## Exercise goal:
Once you know how many lines below hold "computer", reply with that number and add nothing.

## Collected data entries:

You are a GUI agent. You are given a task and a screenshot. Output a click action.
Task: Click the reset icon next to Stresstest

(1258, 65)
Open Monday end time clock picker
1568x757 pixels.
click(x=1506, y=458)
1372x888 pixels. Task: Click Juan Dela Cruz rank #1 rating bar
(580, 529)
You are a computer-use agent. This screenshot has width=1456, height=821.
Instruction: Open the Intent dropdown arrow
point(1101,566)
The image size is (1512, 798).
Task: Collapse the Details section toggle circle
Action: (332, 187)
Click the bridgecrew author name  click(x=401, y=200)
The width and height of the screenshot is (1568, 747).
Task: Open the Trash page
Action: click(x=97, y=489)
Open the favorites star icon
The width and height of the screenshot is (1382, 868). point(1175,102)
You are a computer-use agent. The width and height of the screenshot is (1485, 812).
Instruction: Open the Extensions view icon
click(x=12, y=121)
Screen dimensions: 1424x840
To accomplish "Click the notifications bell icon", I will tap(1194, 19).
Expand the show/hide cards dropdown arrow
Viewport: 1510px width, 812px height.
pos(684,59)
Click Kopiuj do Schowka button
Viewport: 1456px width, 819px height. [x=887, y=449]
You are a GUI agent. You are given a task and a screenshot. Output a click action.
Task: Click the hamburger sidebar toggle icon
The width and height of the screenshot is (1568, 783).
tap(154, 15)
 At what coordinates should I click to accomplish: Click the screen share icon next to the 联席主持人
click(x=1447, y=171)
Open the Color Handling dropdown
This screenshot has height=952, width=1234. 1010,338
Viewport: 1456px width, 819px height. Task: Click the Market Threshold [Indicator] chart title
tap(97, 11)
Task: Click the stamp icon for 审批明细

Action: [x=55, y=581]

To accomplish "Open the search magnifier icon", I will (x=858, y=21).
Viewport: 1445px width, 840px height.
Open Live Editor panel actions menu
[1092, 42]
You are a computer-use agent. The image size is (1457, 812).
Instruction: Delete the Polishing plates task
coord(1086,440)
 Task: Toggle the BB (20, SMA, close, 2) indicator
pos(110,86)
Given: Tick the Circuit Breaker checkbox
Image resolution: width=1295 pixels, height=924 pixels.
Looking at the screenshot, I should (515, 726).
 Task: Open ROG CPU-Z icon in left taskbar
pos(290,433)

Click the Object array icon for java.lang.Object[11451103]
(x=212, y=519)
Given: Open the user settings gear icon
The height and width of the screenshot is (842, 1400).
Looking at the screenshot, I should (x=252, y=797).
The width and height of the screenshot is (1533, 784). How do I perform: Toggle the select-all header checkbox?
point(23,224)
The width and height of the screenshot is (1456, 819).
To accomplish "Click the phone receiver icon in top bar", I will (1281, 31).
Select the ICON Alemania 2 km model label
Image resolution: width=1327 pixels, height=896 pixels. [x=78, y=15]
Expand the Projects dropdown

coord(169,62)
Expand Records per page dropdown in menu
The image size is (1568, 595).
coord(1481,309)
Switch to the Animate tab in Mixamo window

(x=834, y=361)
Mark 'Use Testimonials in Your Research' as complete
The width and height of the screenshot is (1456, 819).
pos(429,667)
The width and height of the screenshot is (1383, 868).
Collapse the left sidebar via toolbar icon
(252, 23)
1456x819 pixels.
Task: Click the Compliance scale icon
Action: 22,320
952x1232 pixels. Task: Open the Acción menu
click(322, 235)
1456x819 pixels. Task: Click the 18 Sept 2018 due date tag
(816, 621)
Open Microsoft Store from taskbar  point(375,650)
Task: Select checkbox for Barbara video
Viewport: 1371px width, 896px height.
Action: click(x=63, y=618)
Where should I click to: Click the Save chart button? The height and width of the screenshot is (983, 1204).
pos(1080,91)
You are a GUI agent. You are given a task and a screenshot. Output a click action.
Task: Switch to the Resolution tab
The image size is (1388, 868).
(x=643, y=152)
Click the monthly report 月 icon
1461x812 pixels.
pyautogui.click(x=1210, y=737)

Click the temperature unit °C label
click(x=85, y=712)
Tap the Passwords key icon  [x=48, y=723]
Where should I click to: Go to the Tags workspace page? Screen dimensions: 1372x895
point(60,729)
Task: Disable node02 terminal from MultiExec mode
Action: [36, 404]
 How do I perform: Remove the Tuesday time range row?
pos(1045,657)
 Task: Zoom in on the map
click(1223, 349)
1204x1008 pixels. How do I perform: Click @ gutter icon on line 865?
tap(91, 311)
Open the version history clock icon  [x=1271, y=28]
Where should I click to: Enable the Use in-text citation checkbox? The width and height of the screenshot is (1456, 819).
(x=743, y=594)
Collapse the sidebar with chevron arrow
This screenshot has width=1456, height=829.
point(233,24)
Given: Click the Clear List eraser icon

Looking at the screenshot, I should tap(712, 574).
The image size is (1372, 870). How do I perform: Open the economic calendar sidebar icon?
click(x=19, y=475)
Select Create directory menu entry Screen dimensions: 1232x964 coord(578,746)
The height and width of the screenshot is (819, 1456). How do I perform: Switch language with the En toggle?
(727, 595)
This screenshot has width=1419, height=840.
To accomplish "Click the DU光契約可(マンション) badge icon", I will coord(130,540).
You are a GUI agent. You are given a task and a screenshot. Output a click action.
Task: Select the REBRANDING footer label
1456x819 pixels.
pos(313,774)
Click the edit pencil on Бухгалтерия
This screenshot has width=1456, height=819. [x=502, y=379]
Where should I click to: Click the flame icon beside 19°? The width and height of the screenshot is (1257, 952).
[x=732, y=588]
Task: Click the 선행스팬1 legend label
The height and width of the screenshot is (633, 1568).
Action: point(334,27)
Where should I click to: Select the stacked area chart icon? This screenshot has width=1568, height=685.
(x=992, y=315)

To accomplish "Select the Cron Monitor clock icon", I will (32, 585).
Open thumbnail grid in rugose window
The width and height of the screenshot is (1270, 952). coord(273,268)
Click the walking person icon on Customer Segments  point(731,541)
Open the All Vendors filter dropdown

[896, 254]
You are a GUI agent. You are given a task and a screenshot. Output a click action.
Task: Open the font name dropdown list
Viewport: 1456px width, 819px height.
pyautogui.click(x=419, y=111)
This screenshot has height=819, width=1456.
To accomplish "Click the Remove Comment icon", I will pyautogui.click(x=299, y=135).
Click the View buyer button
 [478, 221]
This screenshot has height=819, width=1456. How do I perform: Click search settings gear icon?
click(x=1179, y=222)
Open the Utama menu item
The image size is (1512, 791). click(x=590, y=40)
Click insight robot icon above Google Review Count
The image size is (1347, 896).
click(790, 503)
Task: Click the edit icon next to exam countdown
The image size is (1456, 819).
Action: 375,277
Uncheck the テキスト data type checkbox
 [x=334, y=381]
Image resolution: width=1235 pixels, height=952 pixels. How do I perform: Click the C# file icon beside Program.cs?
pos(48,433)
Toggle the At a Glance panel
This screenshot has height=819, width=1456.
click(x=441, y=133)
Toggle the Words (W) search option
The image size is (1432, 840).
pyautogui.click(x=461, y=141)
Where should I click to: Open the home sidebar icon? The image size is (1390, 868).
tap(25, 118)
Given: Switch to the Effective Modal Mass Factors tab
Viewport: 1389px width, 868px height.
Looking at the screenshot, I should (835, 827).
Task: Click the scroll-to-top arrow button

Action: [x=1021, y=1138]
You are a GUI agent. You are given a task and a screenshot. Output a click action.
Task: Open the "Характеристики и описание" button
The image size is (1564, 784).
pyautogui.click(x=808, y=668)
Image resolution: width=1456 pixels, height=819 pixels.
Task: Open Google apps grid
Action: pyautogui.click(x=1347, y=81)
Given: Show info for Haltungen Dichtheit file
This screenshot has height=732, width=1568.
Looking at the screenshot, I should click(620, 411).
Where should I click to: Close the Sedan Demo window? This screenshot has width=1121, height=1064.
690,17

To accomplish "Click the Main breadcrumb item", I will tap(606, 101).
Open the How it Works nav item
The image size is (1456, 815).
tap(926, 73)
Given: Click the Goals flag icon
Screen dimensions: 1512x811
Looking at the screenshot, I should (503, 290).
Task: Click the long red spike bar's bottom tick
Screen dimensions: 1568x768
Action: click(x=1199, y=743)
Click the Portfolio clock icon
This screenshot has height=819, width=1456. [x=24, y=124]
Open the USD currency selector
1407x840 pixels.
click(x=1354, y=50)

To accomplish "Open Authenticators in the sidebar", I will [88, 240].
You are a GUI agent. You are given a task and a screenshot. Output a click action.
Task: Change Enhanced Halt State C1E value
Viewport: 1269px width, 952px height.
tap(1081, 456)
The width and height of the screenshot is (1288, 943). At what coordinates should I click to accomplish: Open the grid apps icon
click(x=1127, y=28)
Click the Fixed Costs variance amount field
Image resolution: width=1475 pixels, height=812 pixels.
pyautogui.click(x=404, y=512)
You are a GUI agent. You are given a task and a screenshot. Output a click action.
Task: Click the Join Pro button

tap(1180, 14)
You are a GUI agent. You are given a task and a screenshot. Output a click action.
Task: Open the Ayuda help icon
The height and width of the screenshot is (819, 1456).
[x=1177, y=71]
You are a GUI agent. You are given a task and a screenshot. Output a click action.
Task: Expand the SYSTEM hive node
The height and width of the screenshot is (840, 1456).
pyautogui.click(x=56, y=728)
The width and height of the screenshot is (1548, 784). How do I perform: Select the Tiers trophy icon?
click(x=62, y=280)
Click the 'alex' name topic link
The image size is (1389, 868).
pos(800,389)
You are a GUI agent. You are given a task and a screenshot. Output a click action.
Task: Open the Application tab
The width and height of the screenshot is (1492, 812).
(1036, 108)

## Result of this exercise:
3